Stereotactic radiation surgery is one of the therapeutic modalities currently available to treat cerebral arteriovenous malformations. Conventionally, digital subtraction angiography using orthogonal x-rays are used to identify the target volume for SRS treatment, but often 2D images are not compatible with the treatment planning systems (TPS). The purpose of this study was to evaluate the image quality of a C-arm cone beam computed tomography (CBCT) comparing it with a CT simulator image.

Material and Methods

CBCT images were acquired using an Allura Xper FD20 (Philips) angiograph, and compared with those obtained from an Aquilion LBTSX-201 A (Toshiba) CT simulator.

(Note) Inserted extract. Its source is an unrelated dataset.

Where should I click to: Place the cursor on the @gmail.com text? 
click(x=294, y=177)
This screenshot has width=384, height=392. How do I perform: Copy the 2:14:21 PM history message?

The spatial distortion of CBCT was evaluated by analyzing the images of a Lucy (Standard Imaging) phantom displaced from the center of rotation with the following configuration: a radiopaque grid (Fig. 1a), and four equispaced peripheral cylinders with radiopaque markers inside.


Fig. 1. CBCT axial slices of Lucy phantom: a) distortion grid b) irregular air volumes.

 The same phantom was also imaged using an insert with irregular air cavities (Fig. 1b) of known volume to quantify geometric accuracy. These images were analyzed using the automatic segmetation tool of RayStation (RaySearchLab) TPS.

Images of centered CATPHAN 600 phantom were also acquired, along with AutoQALite (QA Benchmark) analysis  software, to assess basic image quality parameters.

Results

For the CBCT, the distance observed between the four radiopaque markers differed less than 0,1 mm from their real value. Neither did the grid analysis show appreciable distortion. The mean value (µ) and standard deviation (σ)  of the grid size were 0,34 + 0,24 mm and 0,36 + 0,36 mm for horizontal and vertical direction, respectively. It should be noted that the image in the upper area of the grid was diffuse, probably due to the off-axis location of the phantom and the conical geometry of the beam.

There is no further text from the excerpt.